» Passage
= Beginning of Section =

Star Trek Into Darkness
J.J. Abrams' sequel to his 2009 reboot Star Trek. Paramount isn't screening this for critics until three hours before public screenings start—as far as bad signs go, that's pretty much a red alert. Various Theaters.

recommended Three Kings
David O. Russell's fantastic Gulf War flick from 1999, starring George Clooney, Ice Cube, Marky Mark, and Spike Jonze. Fifth Avenue Cinema.

recommended To the Wonder
Terrence Malick's latest is a lot less confounding than The Tree of Life (there aren't any dinosaurs in it, for better or worse), in large part because rather than tackling the entirety of existence, it focuses on something ostensibly smaller: relationships. In particular, one between Marina (Olga Kurylenko) and Neil (Ben Affleck). Because it's Malick, everything looks stunning, though it never loses its Ansel Adams-like layer of precision and distance. It sounds great, too: Only a few lines of dialogue are spoken (Affleck gets about two lines), though much is said, via subtitled voiceover. But while the impressionistic To the Wonder is remarkable to see and hear, it's also both intimate and remote—an odd sensation that keeps the film's characters just past arm's length. ERIK HENRIKSEN Living Room Theaters.

= End of Section =

» Work instruction
Transcribe part of the movie listings, starting at the words "recommended Three Kings" and stopping after the words "Fifth Avenue Cinema.".

Data entries
= Beginning of Section =

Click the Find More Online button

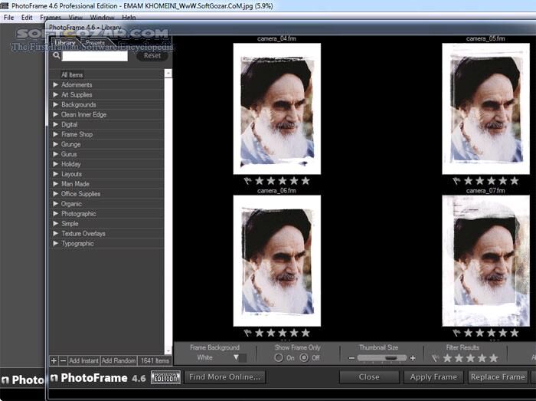click(x=225, y=377)
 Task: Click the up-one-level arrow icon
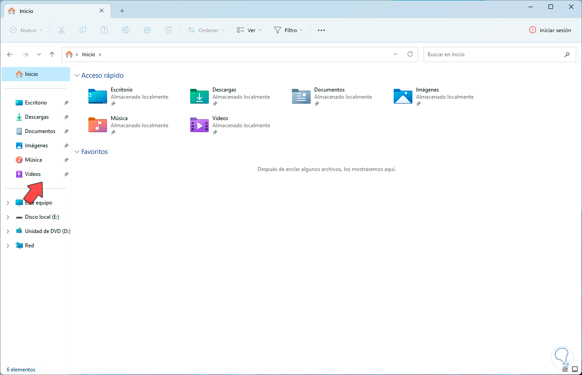tap(52, 54)
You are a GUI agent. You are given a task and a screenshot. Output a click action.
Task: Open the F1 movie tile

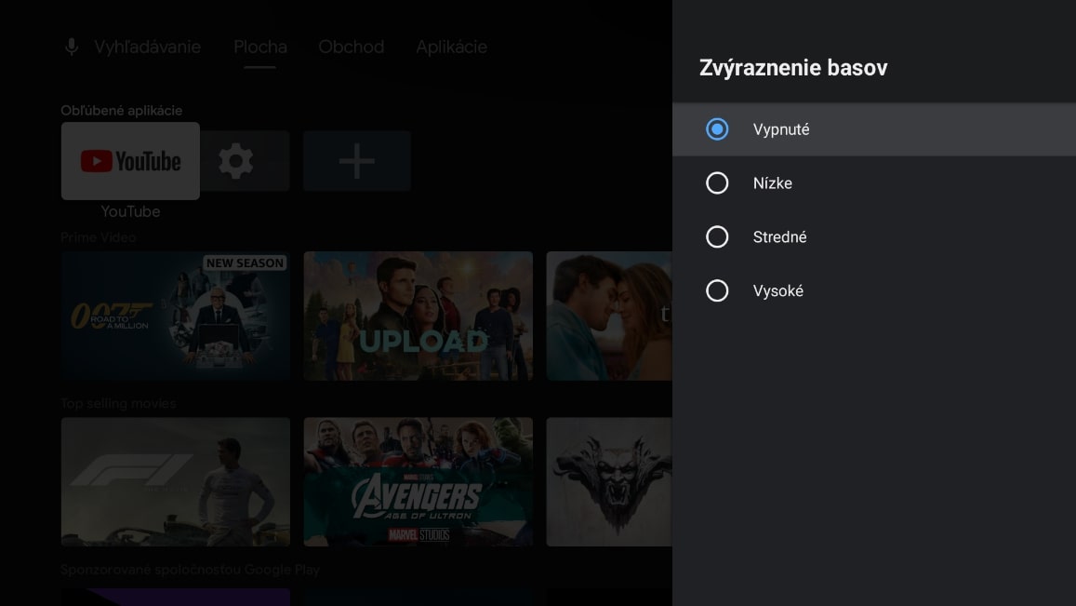coord(175,481)
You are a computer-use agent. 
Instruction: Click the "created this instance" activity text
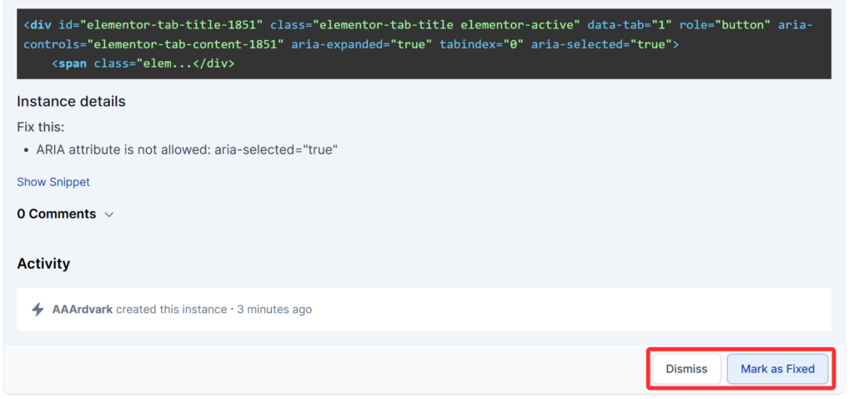pos(171,310)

= End of Section =

» Reply
recommended Three Kings
David O. Russell's fantastic Gulf War flick from 1999, starring George Clooney, Ice Cube, Marky Mark, and Spike Jonze. Fifth Avenue Cinema.